Il settore è una tribunetta di metallo. Mi basta uno sguardo dell’impianto per capire il senso di certe avvertenze: ci saranno sì e no settecento persone, distribuite equamente tra tribuna e curva coperta. I loro ultras non arrivano alla ventina. Se escludiamo l’esordio col Potenza e la gara di Vasto coi pescaresi, è la quarta volta che giochiamo senza tifosi avversari. Tra di noi ci sono molti transfughi e diversi oriundi: gente che per necessità di lavoro o di studio, s’è dovuta adattare a vivere altrove: Perugia, Chianciano, Bologna, Montecatini. Ma anche Torino, Milano e il nord industriale e operoso in generale. Cantiamo: Il Foggia è tutto per me, Il Foggia è tutto per me, E io lo so, Perché non resto a casa. Dall’alto si vede ancora gente intenta a farsi setacciare dall’improvvisazione, all’ingresso. Sventoliamo le due bandiere che ce l’hanno fatta a superare il check-point: quella dell’Angola e quella bianco-rosso-nera col leone etiope. Quella rossonera obliqua giace inerte ed inutilizzata al suolo, orfana com’è dell’asta. Non sappiamo bene a che minuto siamo, ma sopra si canta poco – anche in considerazione del fatto che in molti non frequentano abitualmente la Sud – e scendiamo. Dai gradini i giocatori appaiono in scala 1:1. Alzo lo sguardo e m’accorgo che un tale in arancione la sta spingendo dentro. Dovrei correre a salvare sulla linea, a chiudere la falla aperta dalla difesa, come quel tifoso olandese che spopola su YouTube. Non ce la faccio. L’urlo di Foligno era stato fanciullesco e deprimente. Questo, praticamente, neppure arriva. Il nostro coro non si interrompe, anzi si alza, si fa refrain. E io lo so perché non resto a casa. Avviso Antonello e Ceska dell’avvenuto vantaggio pistoiese. Se ne sorprendono non poco. Ma continuano a cantare. L’intervallo giunge presto. Un primo, sommario bilancio dice che non ho visto praticamente niente.
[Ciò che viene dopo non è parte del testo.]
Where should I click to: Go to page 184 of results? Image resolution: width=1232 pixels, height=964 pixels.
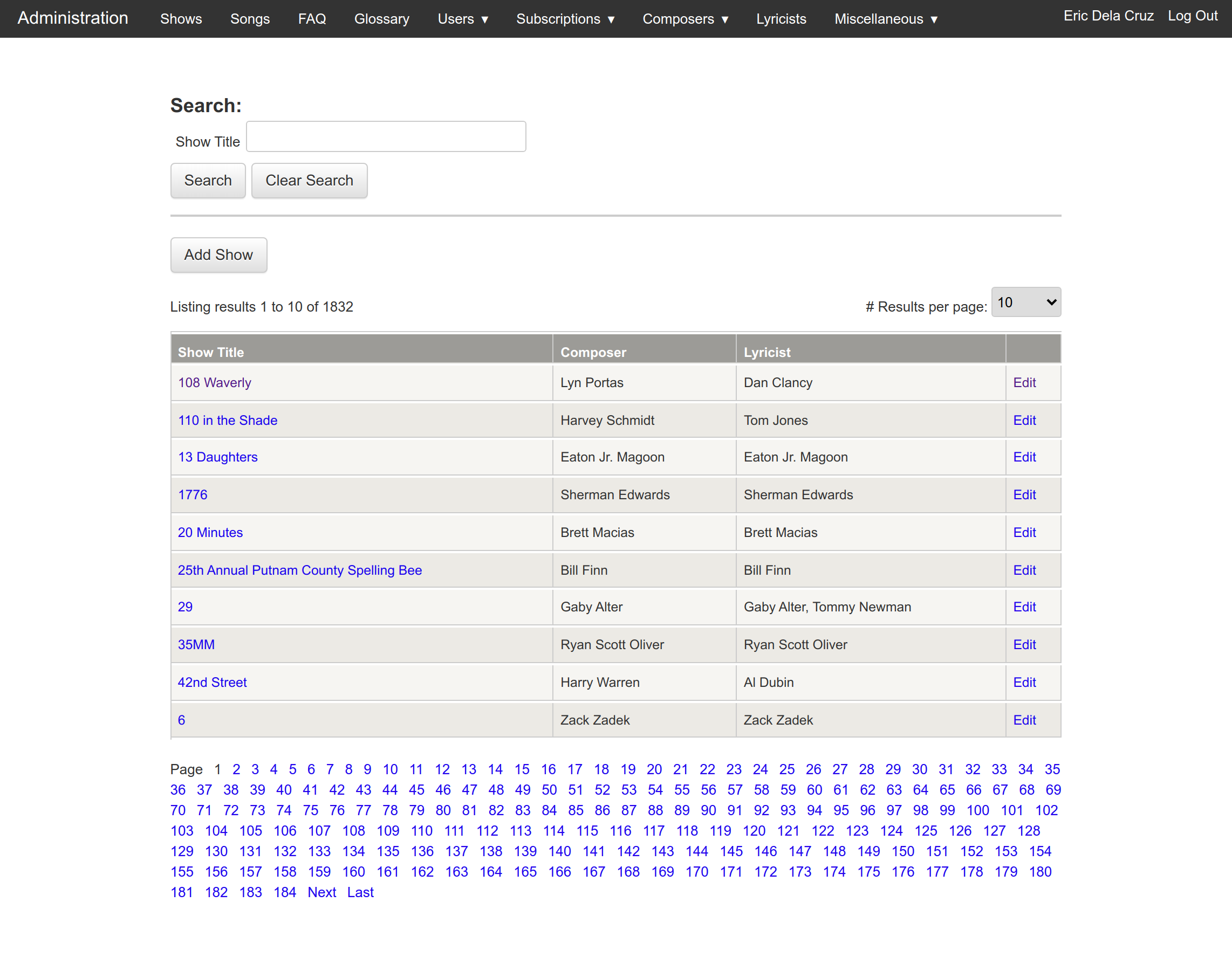285,892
Un Borghetti costa 2 euro. Nei bagni arriva la voce dello speaker. Il Pescara vince a Taranto. Il Foligno pareggia in casa. Alla fine, saremo tra i pochi ad aver perso al “Blasone”, ne sono convinto. Comincia il secondo tempo. Il Foggia sembra più grintoso. Oggi nessuno urla di togliere la bandiera dalla visuale del campo. Meglio così. Sosteniamo una squadra che finalmente preme, anche se non tira. Mai. Corriamo sulla sinistra, guadagnamo angoli, lottiamo. Pareggiamo sugli sviluppi di un corner. Dobbiamo vincerla, questa partita. E mancano dieci minuti. Dall’antistadio si vede la torre della cattedrale. Come a Cremona. Il loro portiere viene espulso, come a Cremona. E come a Cremona, non segnamo più. Poco prima del fischio finale, un contabile annuncia al vicino che siamo in dieci. Quello, scettico, si mette a contare le maglie bianche. E sparge la voce. Alla fine è uno a uno.
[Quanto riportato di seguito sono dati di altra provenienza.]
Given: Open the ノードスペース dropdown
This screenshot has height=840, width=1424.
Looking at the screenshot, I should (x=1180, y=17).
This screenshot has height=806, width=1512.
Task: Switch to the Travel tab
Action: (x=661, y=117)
Nell’incolonnamento verso Prato, nel pieno centro di Pistoia, individuiamo la macchina con cui Giuseppe ha deciso di proseguire verso Firenze. Un saluto. Poi si abbassano i finestrini: Oh, s’alza l’urlo, ma insomma chi è stato espulso? Un secondo urlo giunge in risposta: Non lo sappiamo, ma loro erano in nove. In nove? Si, due espulsi dopo il gol e poi il portiere. Un attimo di silenzio. Poi un nuovo urlo: Ma chi ha segnato a noi? Nell’abitacolo si consultano in cinque. Risposta: Non lo sa nessuno. I pistoiesi ai lati, che già erano scettici sul nostro arrivo, diventano enigmatici. E ci guardano attoniti. Oh, che ha fatto il Foggia? Uno s’affaccia e strilla: Mi pare zero a zero.